Deputy Governor Diwa C. Guinigundo of the Bangko Sentral ng Pilipinas (BSP) predicted that the country will receive another credit rating upgrade from renowned global rating agencies. He based the predictions on Moody’s (Investor Service) positive outlook. Guinigundo said positive reviews after Fitch’s visit in the country are also possible. He further noted that the Philippines is in a better position compared to other countries, particularly in Asia, with its lower debt spread.
The lower debt spread could mean two things for the nation. First, it can be a key indicator that a positive upgrade is possible soon.
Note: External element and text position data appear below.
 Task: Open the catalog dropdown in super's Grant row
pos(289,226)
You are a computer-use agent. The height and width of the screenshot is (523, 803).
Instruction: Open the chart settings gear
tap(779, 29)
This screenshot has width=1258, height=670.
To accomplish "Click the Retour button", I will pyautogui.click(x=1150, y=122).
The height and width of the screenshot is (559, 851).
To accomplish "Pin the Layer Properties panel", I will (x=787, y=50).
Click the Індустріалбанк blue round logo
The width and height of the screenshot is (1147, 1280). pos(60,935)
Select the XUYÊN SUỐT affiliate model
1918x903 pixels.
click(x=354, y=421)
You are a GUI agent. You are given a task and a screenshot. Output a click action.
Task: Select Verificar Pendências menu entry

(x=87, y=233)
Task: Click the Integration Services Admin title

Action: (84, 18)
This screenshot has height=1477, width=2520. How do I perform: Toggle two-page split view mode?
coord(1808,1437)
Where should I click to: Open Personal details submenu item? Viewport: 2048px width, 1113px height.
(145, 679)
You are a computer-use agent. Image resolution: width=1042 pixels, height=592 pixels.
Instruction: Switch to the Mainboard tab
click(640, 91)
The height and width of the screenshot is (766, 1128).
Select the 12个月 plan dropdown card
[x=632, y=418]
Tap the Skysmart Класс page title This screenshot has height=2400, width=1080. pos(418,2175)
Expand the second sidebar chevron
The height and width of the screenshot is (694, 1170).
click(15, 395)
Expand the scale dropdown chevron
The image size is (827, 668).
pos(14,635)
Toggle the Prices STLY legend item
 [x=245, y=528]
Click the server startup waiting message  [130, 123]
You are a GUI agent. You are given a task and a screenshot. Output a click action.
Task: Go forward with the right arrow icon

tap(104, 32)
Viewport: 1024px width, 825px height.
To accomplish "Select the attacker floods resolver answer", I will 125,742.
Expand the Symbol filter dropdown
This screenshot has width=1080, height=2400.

Second, risks are lower in the Philippines because of its upright macroeconomic fundamentals.
He cited the improving debt-to-GDP ratios of the country in the last 10 years, and its stable current account and balance of payments create a strong foundation. It just shows that the Philippines, which was once one of the most indebted countries in Asia, has improved its liability management standing.
In 2005, debt-to-GDP ratio was at 68.5%. At the end of 2013, the government’s outstanding liabilities were at 49.2%.
Its Asian counterparts, however, didn’t fare well. Malaysia’s ratio increased to 54.8% during last year’s end from 42.1% in 2005. Thailand’s ratio also increased from 26% eight years ago to 32.2% at the end of 2013.